WHEELING - When parents ask nurse Becky Beckett about the importance of vaccines for their children, she pulls out an old photo of children lined up for blocks waiting to receive their polio vaccine during the 1950s.

"Parents knew what the disease was like," Beckett said of the adults at that time who watched other children become sickened or crippled by the disease.

"Since vaccines have been put into use, life expectancy has increased 30 years and death from infectious disease has decreased 14-fold," she added.

Article Photos

File Photo by Scott McCloskey
Health officials urge parents to make sure their children receive vaccinations that prevent many diseases including polio.

Children typically start receiving vaccinations at 6 months old. Beckett, nursing supervisor at the Wheeling-Ohio County Health Department, said parents bring their children in on a regular basis to receive vaccines recommended to prevent disease. In West Virginia, state law requires children entering school to be up-to-date on their vaccinations.

For example, West Virginia school children must be immunized against diphtheria, pertussis, tetanus, polio, measles, mumps, rubella, varicella and hepatitis B unless properly medically exempted.

And before starting this school year, seventh-graders and 12th-graders must receive at least one dose of Tdap, which is tetanus, diphtheria and pertussis, and one dose of MCV, which is for meningococcal.
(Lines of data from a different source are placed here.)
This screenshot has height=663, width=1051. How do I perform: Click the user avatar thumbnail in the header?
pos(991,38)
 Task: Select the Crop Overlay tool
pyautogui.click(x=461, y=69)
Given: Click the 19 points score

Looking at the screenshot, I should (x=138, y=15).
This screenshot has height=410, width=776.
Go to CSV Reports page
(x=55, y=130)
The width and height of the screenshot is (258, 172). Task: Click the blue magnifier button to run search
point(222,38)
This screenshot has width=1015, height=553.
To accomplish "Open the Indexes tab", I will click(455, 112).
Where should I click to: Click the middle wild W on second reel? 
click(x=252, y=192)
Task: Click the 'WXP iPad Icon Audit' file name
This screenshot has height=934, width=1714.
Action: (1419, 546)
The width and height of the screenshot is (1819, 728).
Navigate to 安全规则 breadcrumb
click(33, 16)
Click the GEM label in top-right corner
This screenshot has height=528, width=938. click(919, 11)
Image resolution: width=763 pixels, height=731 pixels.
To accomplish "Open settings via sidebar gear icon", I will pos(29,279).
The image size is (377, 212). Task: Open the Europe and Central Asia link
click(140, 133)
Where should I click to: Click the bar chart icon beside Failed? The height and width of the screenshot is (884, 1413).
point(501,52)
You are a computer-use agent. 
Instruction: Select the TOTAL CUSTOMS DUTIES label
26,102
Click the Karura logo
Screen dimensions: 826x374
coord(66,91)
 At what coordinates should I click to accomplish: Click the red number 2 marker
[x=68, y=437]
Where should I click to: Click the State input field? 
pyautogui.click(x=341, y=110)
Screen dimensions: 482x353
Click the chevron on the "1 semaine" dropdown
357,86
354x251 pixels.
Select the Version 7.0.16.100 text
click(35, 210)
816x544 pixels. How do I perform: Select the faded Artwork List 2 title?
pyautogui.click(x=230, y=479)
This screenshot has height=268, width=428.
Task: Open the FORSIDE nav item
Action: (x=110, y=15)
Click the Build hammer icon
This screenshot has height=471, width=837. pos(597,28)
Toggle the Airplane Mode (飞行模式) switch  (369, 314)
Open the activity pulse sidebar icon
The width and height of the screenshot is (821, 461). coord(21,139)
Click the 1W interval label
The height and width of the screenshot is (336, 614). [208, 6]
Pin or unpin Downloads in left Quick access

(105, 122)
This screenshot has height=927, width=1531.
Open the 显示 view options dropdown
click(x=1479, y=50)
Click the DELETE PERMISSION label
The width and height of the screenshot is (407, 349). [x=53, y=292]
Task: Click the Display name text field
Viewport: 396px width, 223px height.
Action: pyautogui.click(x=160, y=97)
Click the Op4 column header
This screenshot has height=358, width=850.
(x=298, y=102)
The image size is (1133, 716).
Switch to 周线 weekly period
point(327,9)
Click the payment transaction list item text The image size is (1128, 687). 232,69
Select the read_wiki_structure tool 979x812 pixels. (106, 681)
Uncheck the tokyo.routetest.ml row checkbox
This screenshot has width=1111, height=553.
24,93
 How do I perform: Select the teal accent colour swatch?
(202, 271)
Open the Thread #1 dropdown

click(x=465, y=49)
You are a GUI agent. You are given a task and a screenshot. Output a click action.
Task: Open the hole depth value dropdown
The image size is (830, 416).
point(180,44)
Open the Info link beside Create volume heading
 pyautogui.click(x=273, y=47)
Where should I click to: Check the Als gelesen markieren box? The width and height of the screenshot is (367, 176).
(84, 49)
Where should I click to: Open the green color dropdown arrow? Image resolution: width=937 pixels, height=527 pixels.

Beckett noted one reason some parents may get lax in getting their children vaccinated is because they did not experience a time when people were dying from such diseases.

"We're victims of our own success. People don't remember a time when kids were sick and dying (from these diseases). The germs are still in the environment," she said.

Globally, she noted, there have been outbreaks of pertussis and measles in the past few years. And in the United States there have been outbreaks of pertussis, also known as whooping cough.

She noted the more people who receive vaccines, the better protected the entire population will be. That protection is known as herd immunity, she said.